#### Records to use

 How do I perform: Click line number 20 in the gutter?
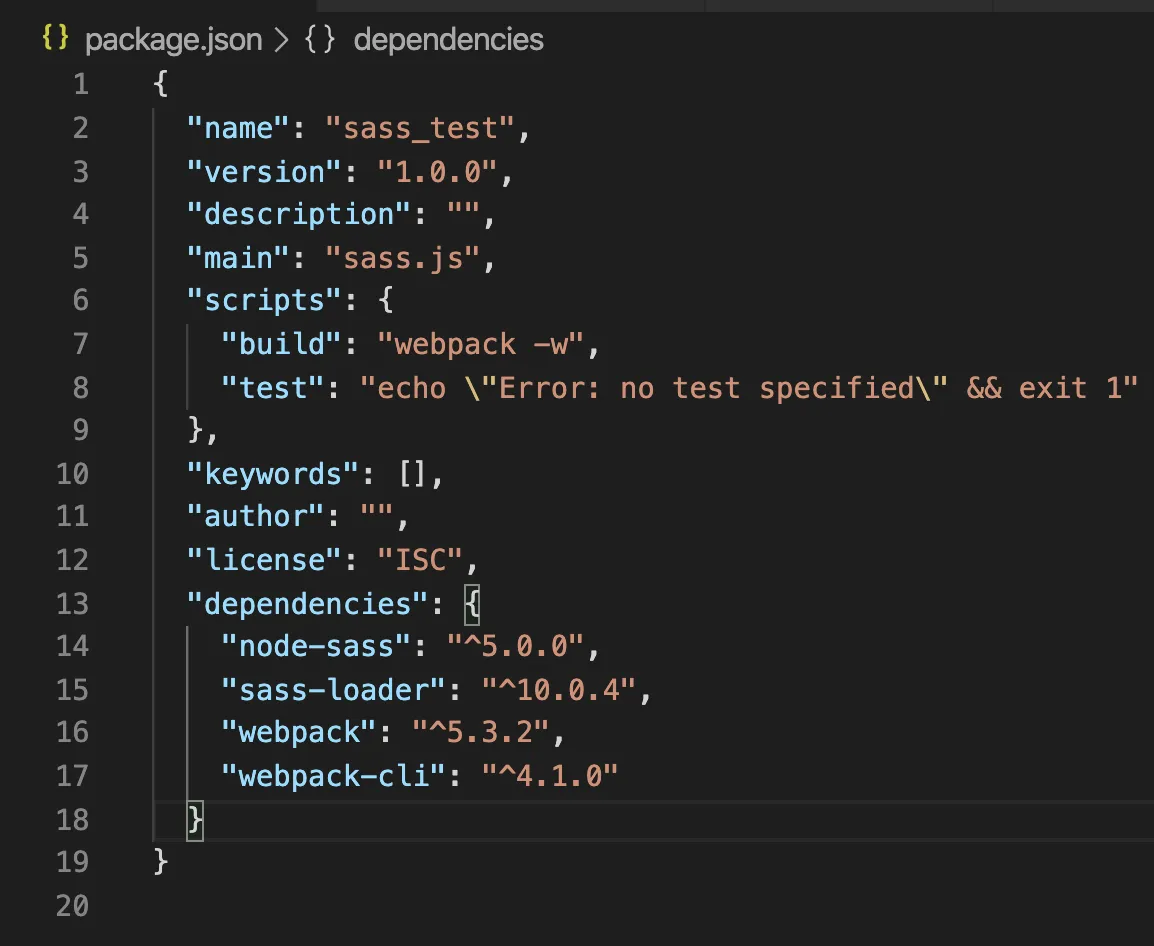point(72,906)
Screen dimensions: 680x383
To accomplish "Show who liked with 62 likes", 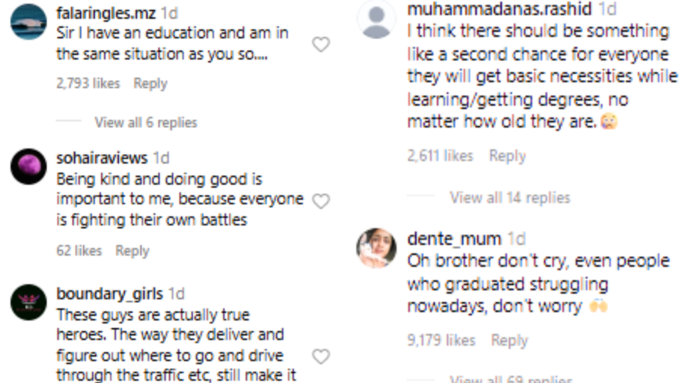I will coord(79,251).
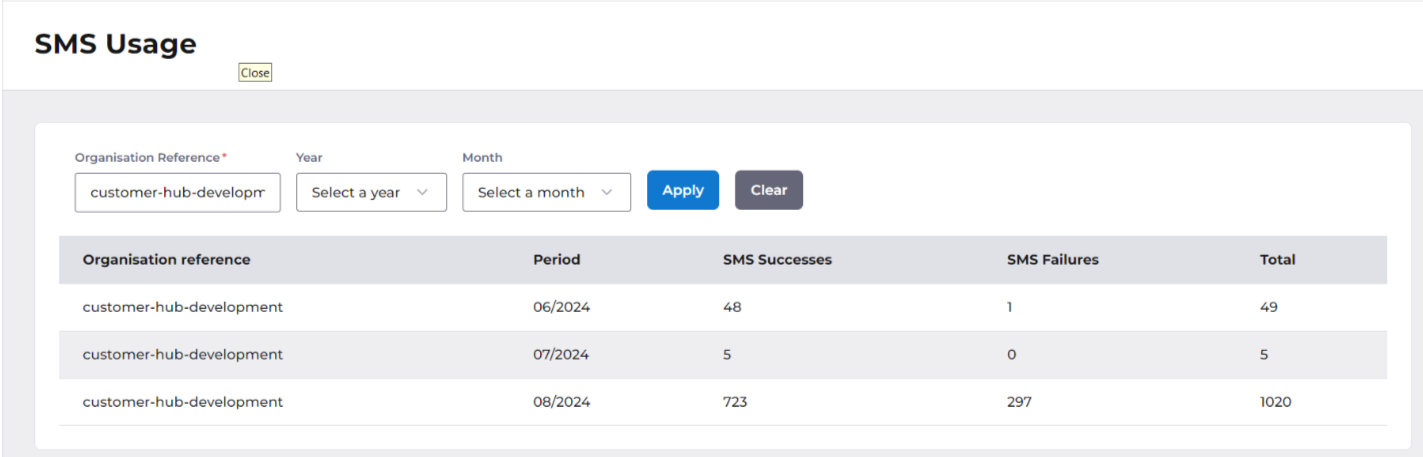Select the 297 SMS failures value

(x=1019, y=402)
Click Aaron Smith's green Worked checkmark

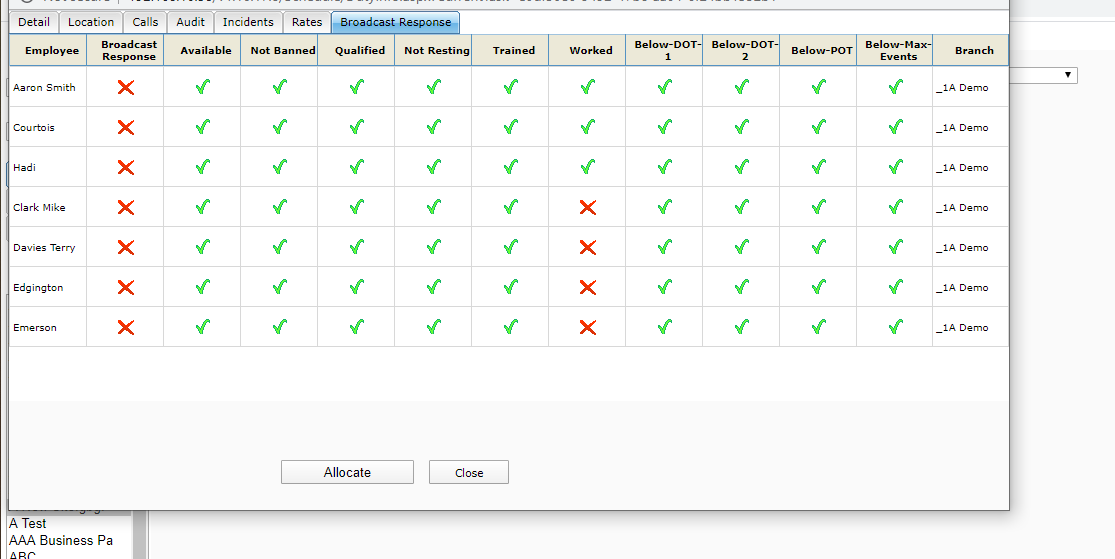point(587,88)
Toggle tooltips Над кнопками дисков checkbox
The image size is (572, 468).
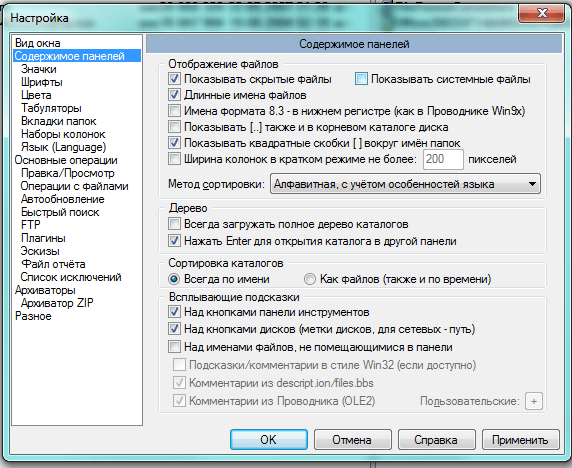[174, 329]
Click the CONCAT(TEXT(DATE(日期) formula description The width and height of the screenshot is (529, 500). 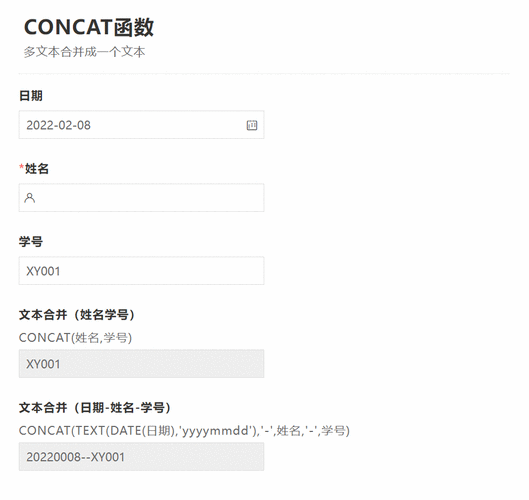(184, 430)
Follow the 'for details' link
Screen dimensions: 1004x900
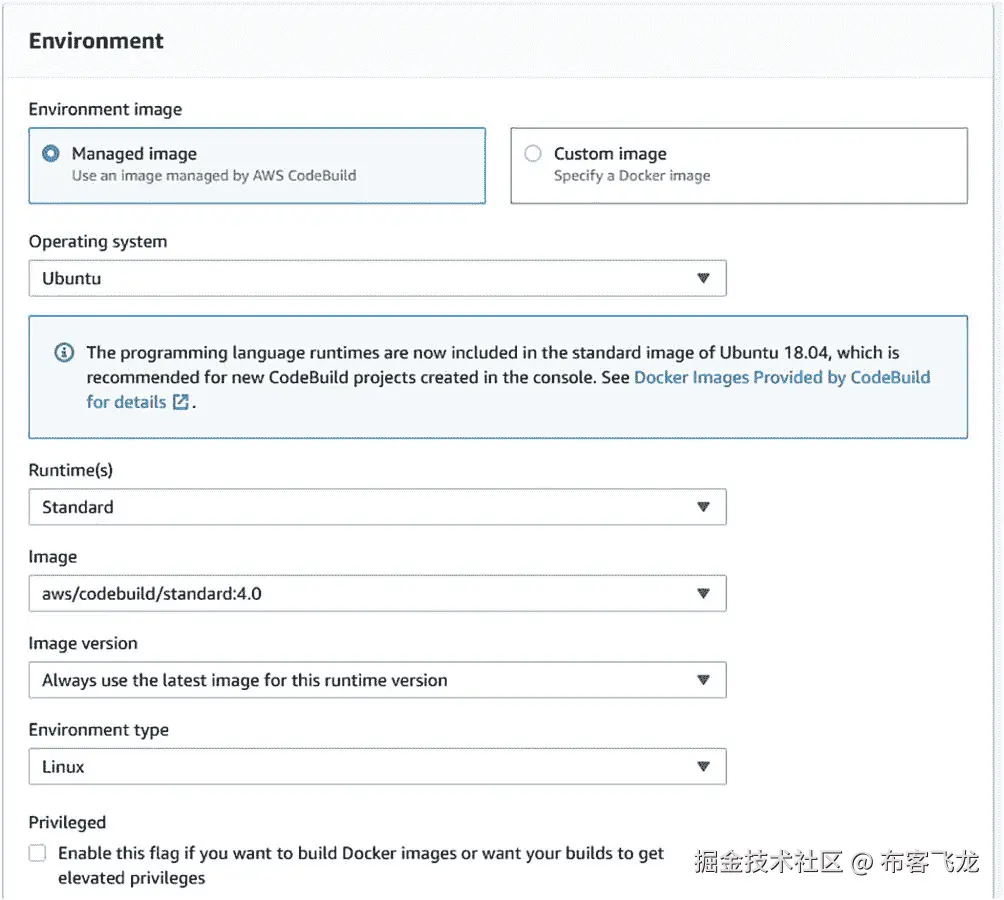pos(126,402)
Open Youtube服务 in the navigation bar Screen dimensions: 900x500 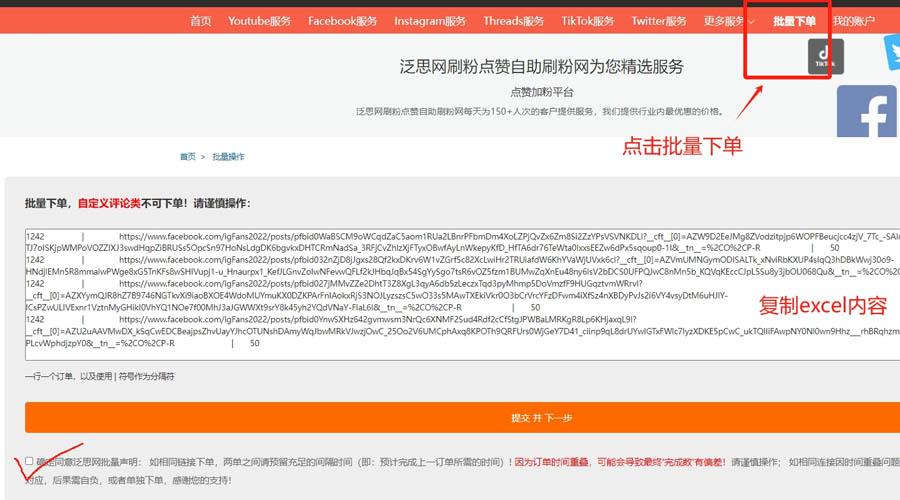point(259,21)
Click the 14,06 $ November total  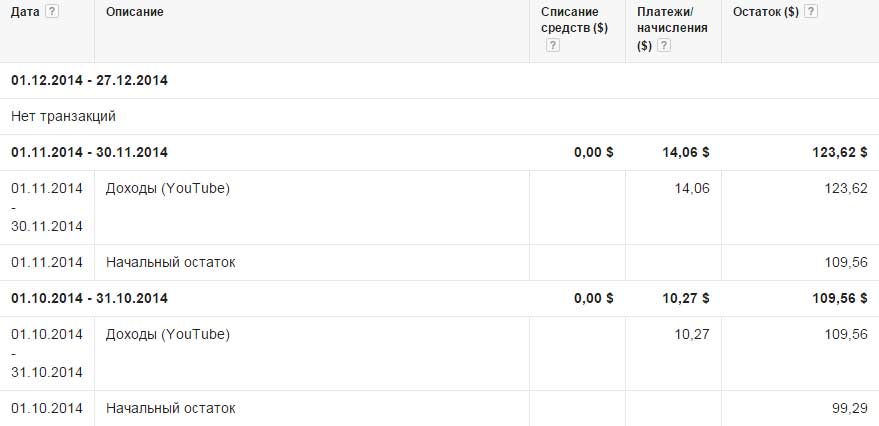[x=685, y=152]
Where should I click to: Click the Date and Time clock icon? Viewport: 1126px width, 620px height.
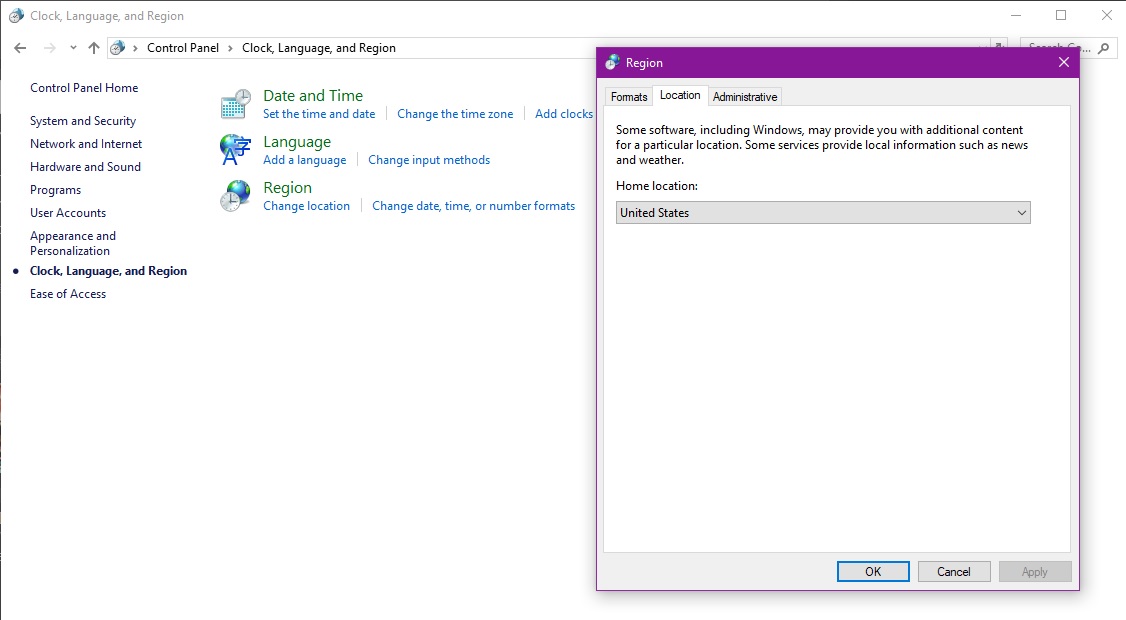pos(236,104)
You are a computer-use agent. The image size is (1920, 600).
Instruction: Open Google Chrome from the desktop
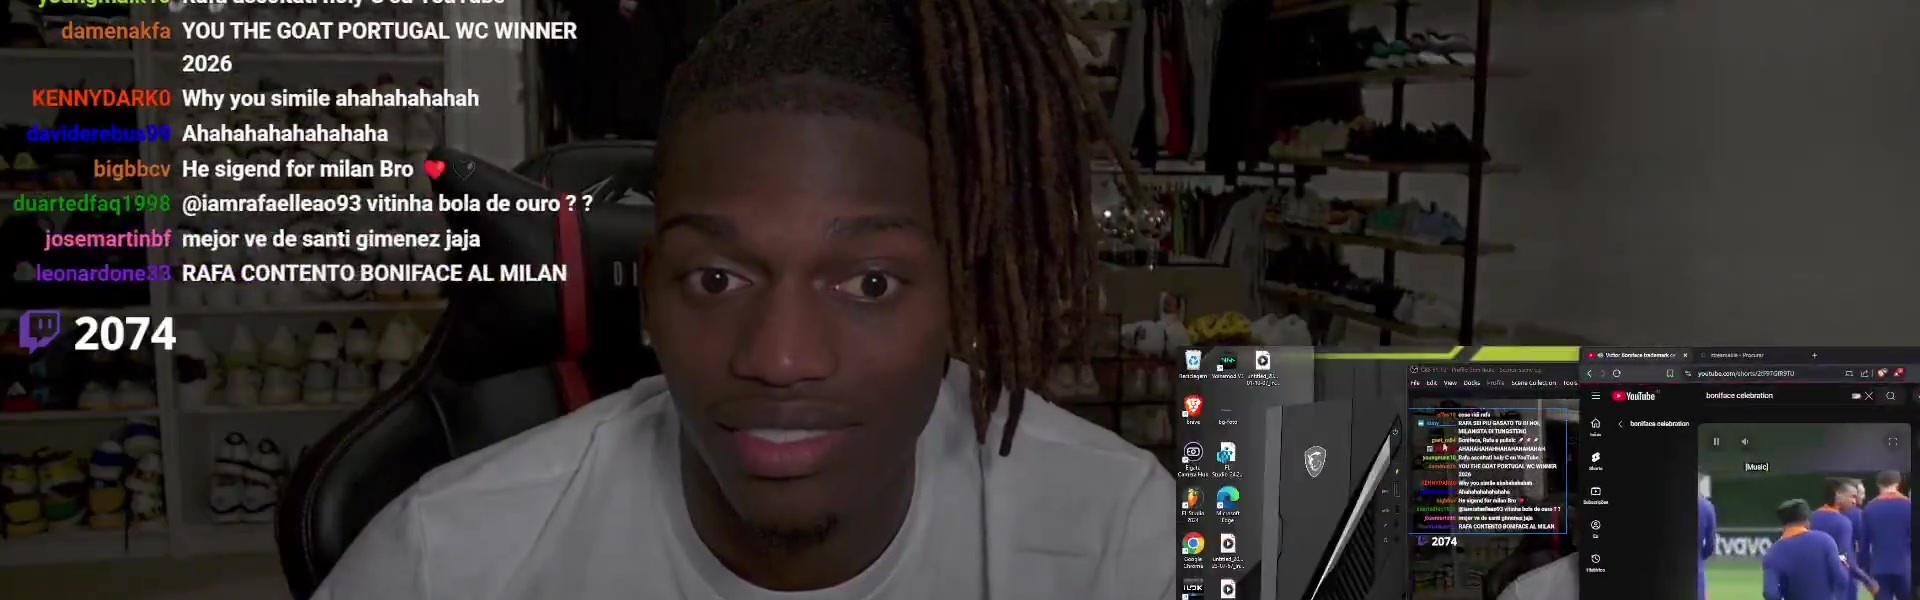click(1193, 544)
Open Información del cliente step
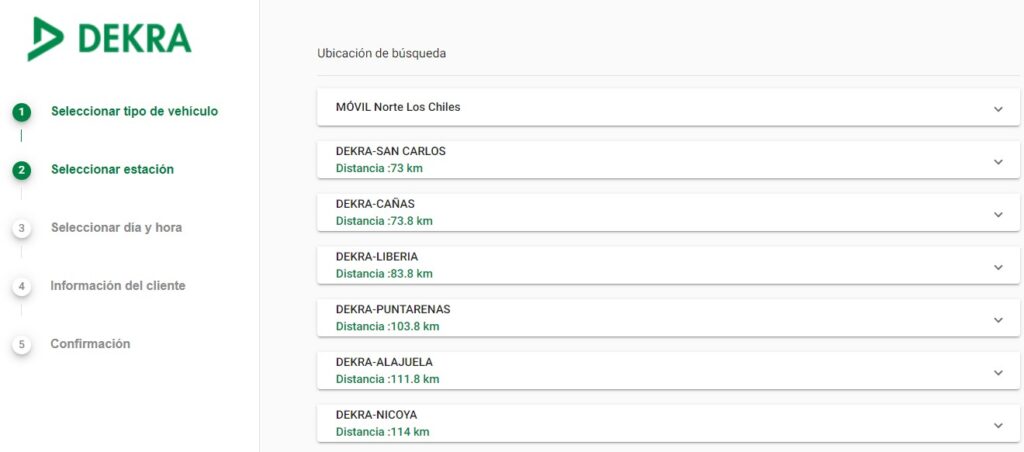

########

Required action: Write the lines from the one with "Instruction: Open Google" through the last line of the entries out again exactly, both ends included, and skip the pictures.

Response area:
Instruction: Open Google Chrome from the desktop
click(1193, 544)
Open Información del cliente step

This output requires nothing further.